I need to add a column to calculate the total amount of immigrants in Canada by AreaName
in df_canada
:
df_canada = pd.read_csv('https://raw.githubusercontent.com/iikotelnikov/datasets/main/canada_immigration.csv', sep=';')
df_canada
Firsty, I added an additional row to calculate the total amount of immigrants in Canada by year.
# Here we add cell for sum of immigrants in Canada by year
import numpy as np
import pandas as pd
import matplotlib.pyplot as plt
import matplotlib.animation as ani
import datetime as dt
%matplotlib inline
df_canada.loc[197] = {'Type': 'Sum of immigrants in Canada by year'}
df_canada.loc[197, 10:] = df_canada[df_canada['Type'] != 'Sum of immigrants in Canada by year'].iloc[:, 10:].sum()
df_canada
Secondly, I need to calculate the total number of immigrants in Canada by AreaName
.
# Here we add cell for sum of immigrants in Canada by Area
import numpy as np
import pandas as pd
import matplotlib.pyplot as plt
import matplotlib.animation as ani
import datetime as dt
%matplotlib inline
df_canada.loc[198] = {'Type': 'Sum of immigrants in Canada by Area'}
df_canada.loc[198, 10:] = df_canada[df_canada['Type'] != 'Sum of immigrants in Canada by year'].iloc[:, 10:].sum()
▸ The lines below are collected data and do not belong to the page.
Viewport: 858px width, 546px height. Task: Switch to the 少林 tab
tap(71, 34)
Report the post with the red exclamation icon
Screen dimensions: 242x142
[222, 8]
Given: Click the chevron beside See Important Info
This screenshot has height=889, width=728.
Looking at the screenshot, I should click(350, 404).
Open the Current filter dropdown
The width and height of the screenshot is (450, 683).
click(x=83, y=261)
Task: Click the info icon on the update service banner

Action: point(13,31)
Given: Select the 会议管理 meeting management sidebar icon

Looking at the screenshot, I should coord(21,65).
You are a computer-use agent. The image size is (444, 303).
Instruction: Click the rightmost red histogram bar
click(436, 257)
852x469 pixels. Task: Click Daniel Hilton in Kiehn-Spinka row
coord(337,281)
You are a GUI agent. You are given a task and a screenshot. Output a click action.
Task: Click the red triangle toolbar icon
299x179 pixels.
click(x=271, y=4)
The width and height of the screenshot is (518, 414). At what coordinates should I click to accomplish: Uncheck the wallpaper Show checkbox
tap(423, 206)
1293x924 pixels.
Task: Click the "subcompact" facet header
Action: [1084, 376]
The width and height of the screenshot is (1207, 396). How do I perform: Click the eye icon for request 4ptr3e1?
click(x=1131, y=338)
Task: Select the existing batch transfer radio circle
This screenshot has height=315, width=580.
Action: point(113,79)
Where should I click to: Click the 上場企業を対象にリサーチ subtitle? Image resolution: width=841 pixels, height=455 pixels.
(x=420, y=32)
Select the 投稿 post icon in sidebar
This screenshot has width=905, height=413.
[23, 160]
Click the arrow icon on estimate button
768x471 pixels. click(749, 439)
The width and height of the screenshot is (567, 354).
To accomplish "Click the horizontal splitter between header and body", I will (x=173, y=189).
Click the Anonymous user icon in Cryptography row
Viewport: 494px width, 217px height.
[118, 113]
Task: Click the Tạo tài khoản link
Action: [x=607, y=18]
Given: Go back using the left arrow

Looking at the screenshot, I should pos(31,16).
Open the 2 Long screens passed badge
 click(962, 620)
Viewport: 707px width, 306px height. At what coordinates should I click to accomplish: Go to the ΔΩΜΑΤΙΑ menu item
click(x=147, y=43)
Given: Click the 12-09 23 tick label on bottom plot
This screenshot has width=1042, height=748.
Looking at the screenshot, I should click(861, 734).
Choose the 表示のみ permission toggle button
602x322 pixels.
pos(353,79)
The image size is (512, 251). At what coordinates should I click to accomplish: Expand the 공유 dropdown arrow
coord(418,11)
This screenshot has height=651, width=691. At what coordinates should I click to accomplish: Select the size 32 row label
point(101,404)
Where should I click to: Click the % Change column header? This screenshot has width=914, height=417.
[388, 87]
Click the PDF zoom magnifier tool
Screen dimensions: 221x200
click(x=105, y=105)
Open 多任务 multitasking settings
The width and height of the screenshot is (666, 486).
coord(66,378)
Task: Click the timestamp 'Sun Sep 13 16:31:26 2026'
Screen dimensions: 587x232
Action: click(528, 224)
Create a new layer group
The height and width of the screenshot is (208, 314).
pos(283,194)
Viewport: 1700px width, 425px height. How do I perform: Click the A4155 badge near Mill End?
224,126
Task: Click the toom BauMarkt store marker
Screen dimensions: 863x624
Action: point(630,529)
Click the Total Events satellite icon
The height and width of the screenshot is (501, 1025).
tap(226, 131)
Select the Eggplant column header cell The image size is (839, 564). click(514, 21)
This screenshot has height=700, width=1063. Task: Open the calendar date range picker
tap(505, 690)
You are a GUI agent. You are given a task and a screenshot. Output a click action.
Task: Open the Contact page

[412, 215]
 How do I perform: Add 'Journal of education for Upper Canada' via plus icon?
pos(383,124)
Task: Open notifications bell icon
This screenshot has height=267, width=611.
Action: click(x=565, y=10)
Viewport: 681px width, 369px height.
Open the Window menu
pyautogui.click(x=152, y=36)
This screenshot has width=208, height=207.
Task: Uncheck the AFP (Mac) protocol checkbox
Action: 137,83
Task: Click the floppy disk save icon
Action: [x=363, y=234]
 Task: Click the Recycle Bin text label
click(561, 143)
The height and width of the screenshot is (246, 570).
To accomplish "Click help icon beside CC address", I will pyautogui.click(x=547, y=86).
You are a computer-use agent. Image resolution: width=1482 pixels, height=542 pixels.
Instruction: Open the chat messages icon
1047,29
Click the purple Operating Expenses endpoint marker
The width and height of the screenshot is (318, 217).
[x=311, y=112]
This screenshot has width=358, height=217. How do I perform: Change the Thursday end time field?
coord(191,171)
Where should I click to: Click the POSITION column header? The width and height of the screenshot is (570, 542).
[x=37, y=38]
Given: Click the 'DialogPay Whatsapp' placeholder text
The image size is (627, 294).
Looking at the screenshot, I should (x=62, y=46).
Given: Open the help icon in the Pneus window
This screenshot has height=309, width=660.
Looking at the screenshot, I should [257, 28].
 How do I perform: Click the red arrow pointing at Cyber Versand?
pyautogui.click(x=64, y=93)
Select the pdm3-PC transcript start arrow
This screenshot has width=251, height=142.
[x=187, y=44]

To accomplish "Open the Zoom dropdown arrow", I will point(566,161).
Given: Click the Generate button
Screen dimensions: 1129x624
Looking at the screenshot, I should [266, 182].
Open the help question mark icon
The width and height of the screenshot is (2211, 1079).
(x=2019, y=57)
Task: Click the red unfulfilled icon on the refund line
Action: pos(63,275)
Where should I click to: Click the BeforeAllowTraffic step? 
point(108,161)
But It is not suitable for me.
I have no idea what my next step is.
Could you advise me on how to calculate the total number of immigrants in Canada by area and create the column with this amount?
CodePudding user response:
You need to do this !
- Import the data in the dataframe
- As some of the values are rows rather in single column, you need to use melt to convert rows into column
- Apply groupby with area name and year and sum for each row
- Load the output to file.
Code begins here ->
df_canada = pd.read_csv('https://raw.githubusercontent.com/iikotelnikov/datasets/main/canada_immigration.csv', sep=';')
agg_df_candaa = df_canada.melt(id_vars=['Type', 'Coverage', 'OdName', 'AREA', 'AreaName', 'REG', 'RegName',
'DEV', 'DevName'], var_name='year', value_name="value")
result_df = agg_df_candaa.groupby(['AreaName','year'])['value'].sum()
result_df.to_csv('Your_location/result_df.csv')